(Source data begins)

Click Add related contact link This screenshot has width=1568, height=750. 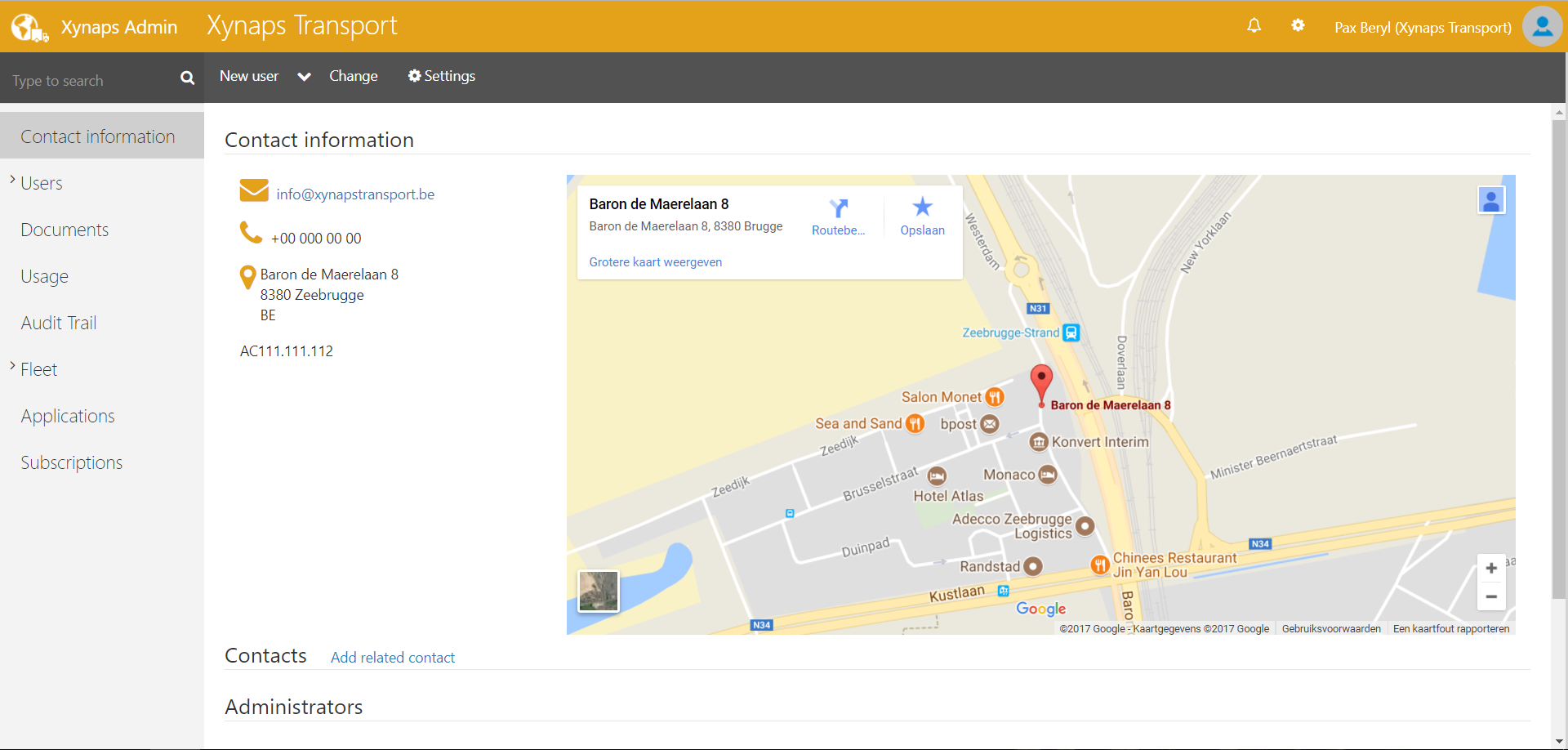pyautogui.click(x=392, y=658)
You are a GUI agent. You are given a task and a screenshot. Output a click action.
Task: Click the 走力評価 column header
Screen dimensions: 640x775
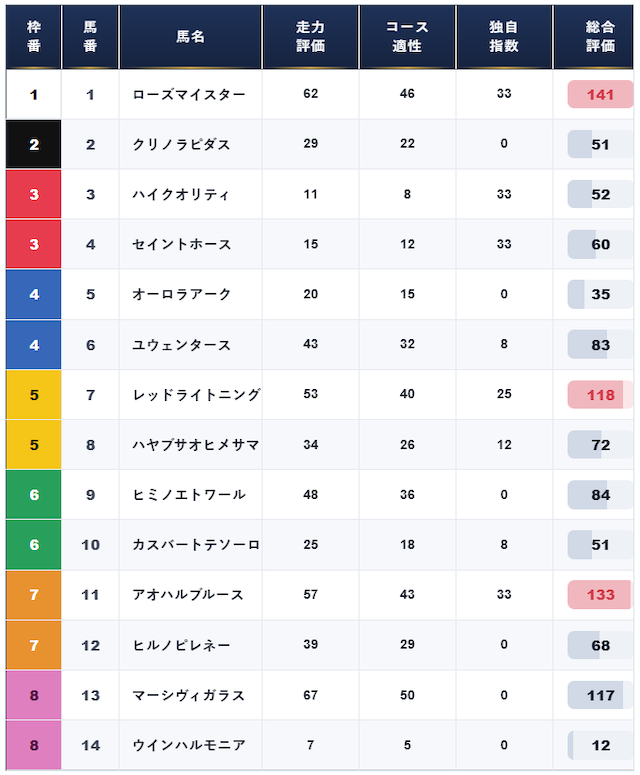[x=310, y=37]
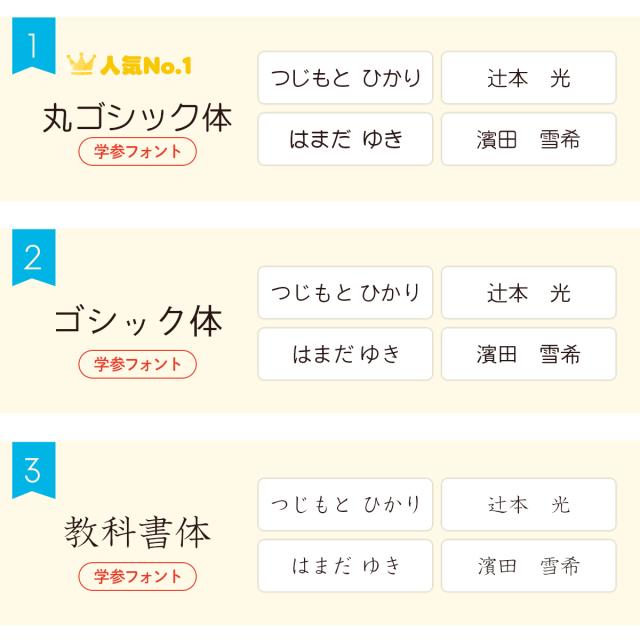Pick はまだ ゆき sample in 教科書体
Screen dimensions: 640x640
coord(345,566)
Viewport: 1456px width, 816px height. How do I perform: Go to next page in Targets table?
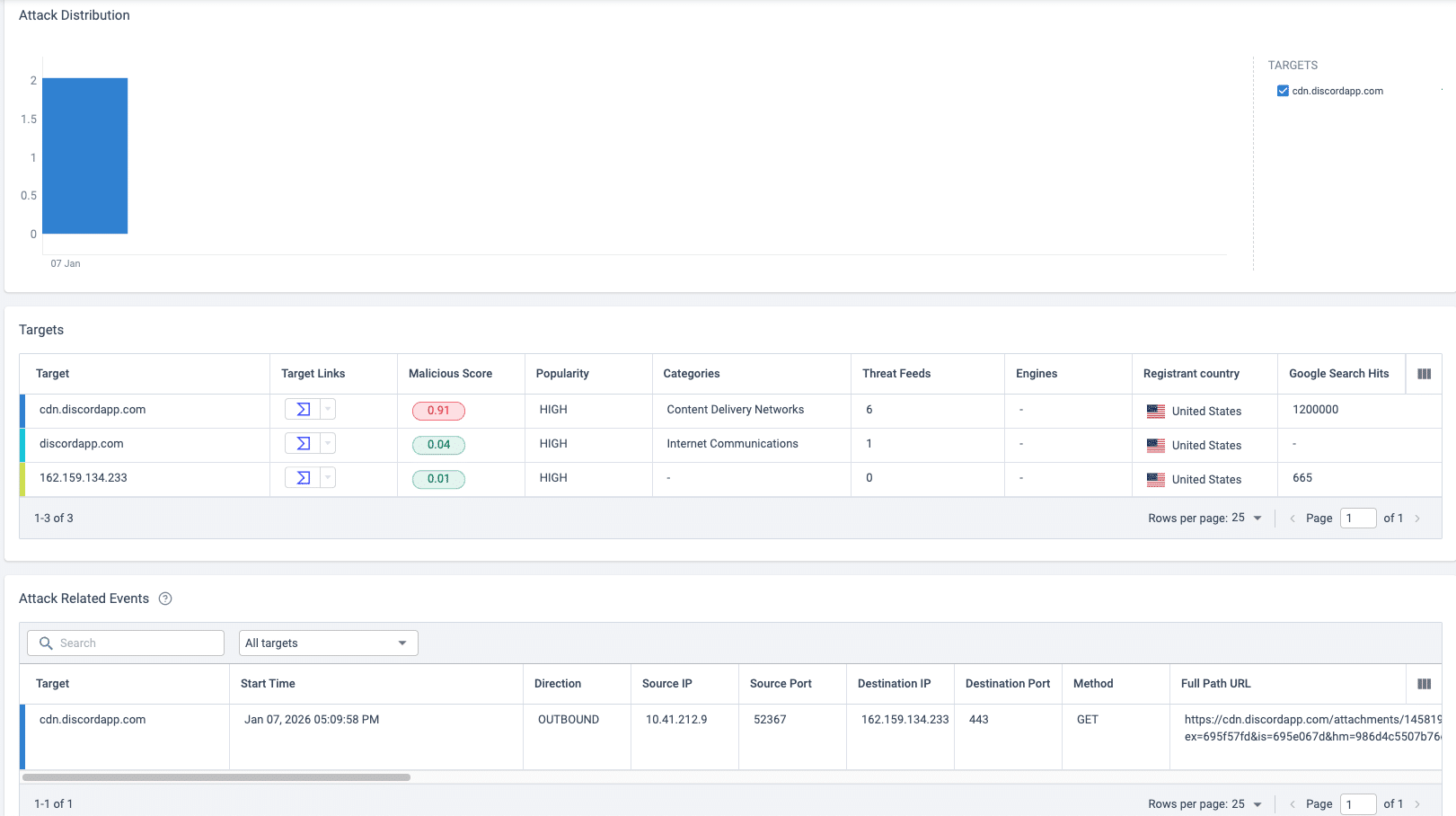(x=1417, y=519)
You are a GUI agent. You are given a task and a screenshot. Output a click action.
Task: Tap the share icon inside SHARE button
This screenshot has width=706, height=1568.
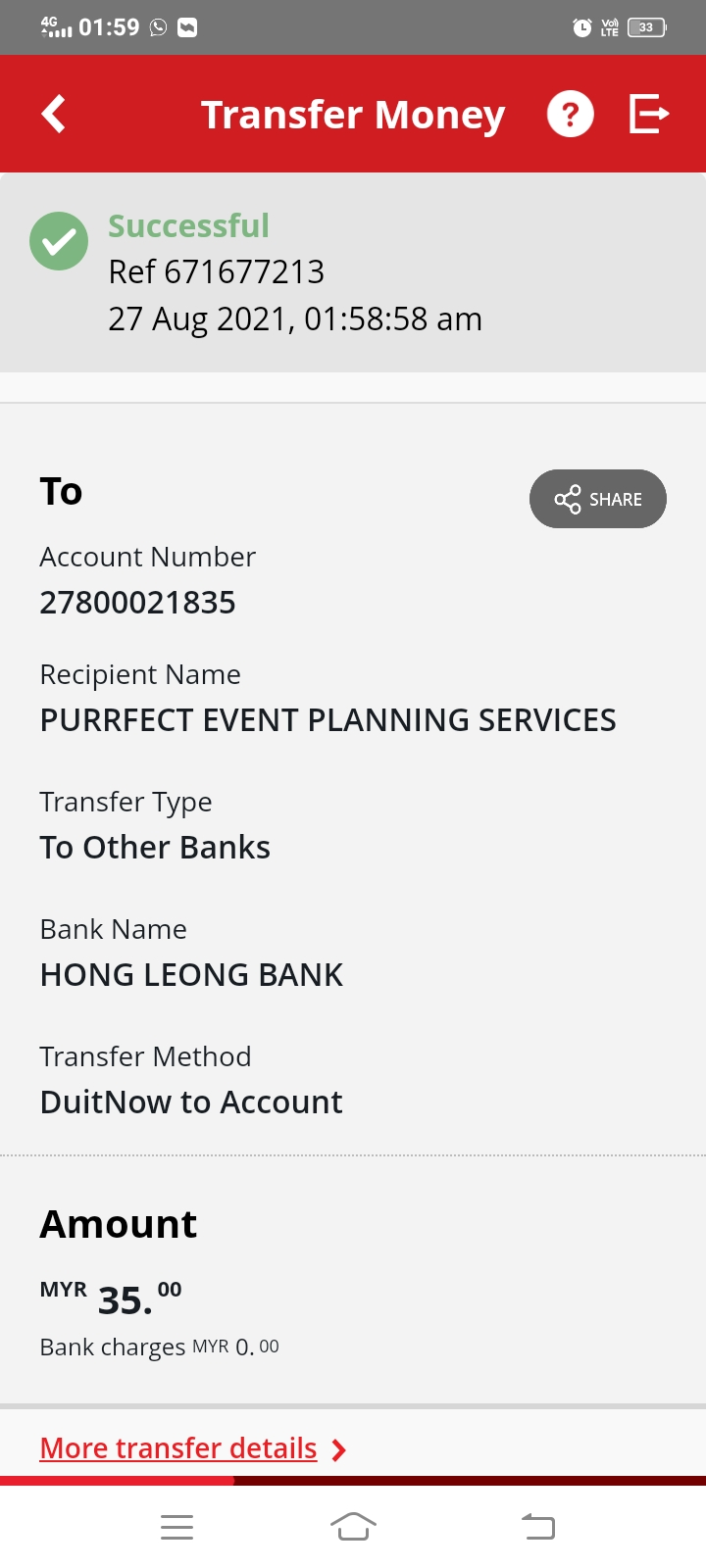pos(568,499)
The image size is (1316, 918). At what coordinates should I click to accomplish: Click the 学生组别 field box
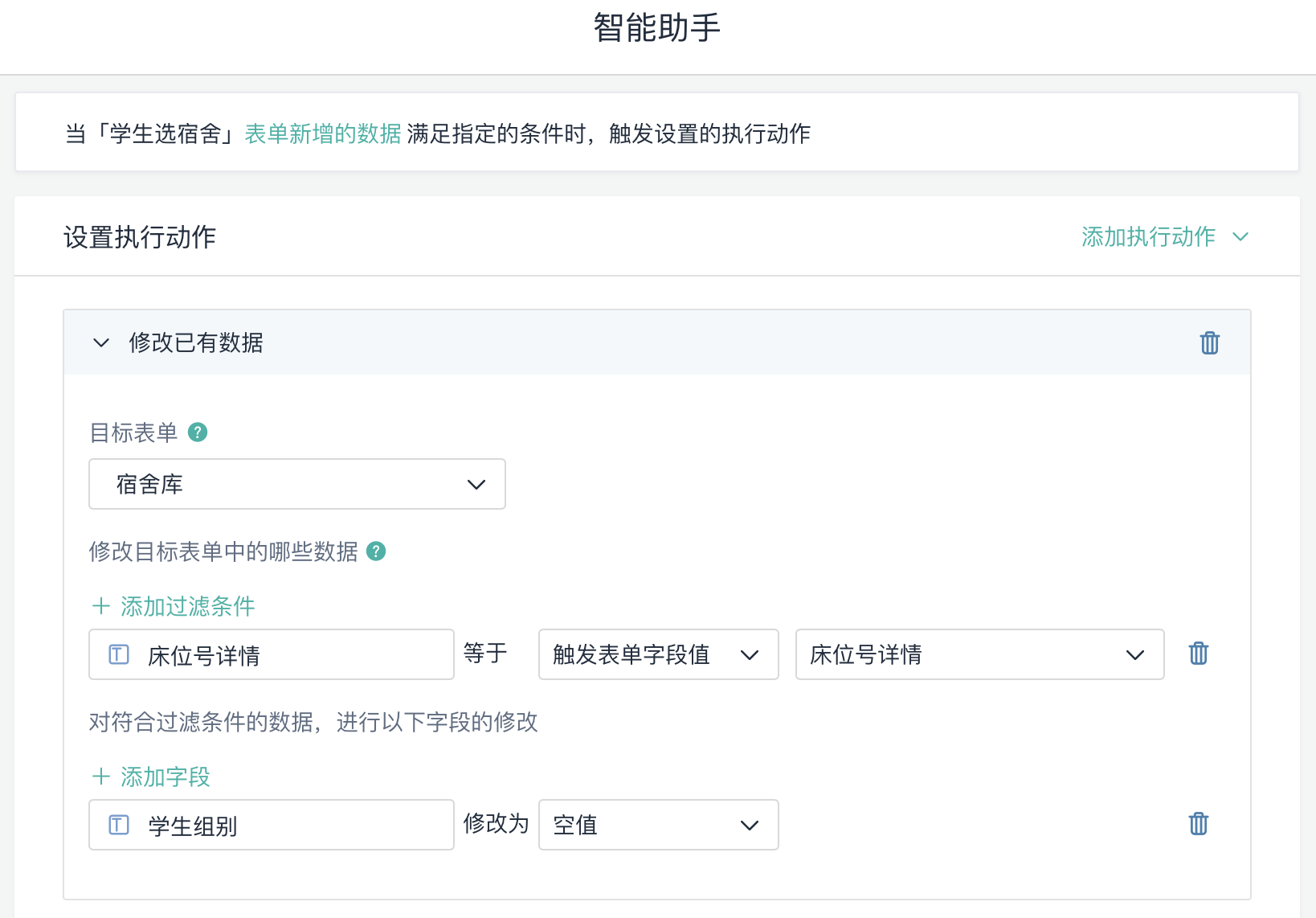[x=272, y=825]
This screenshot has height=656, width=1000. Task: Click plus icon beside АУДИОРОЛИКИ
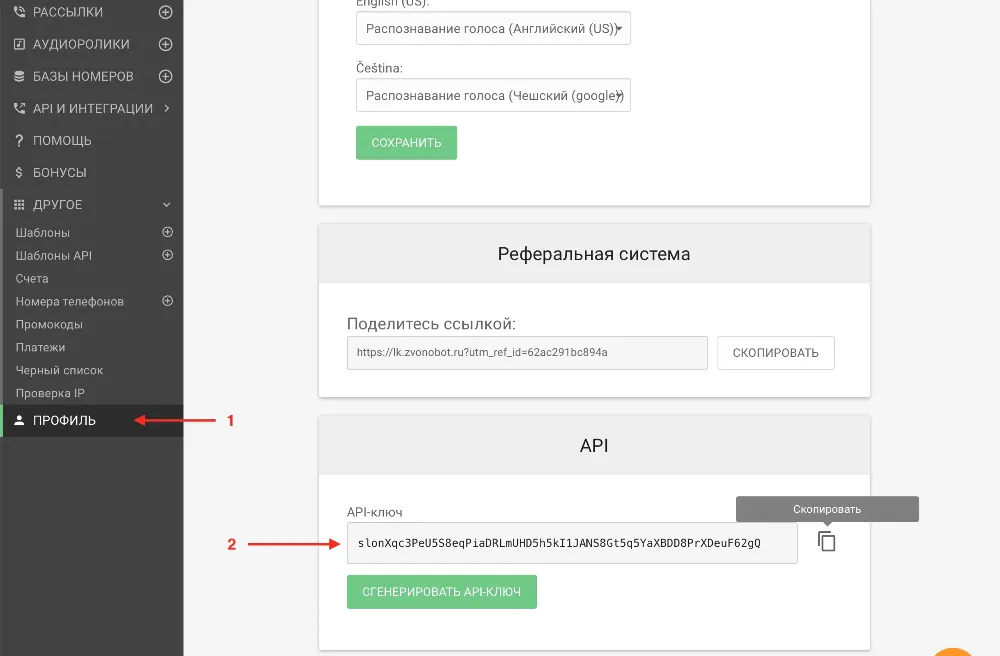(x=166, y=45)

(Source data ends)

[Activity]
Exactly the lines from the line that contains "This screenshot has width=706, height=1568." through the last line above, and no other lines, must be output, with pictures excluded.

[Answer below]
This screenshot has width=706, height=1568.
pos(568,499)
The image size is (1316, 918). At what coordinates should I click to accomplish: Click the 学生组别 field box
[x=272, y=825]
This screenshot has height=656, width=1000. Task: Click plus icon beside АУДИОРОЛИКИ
(x=166, y=45)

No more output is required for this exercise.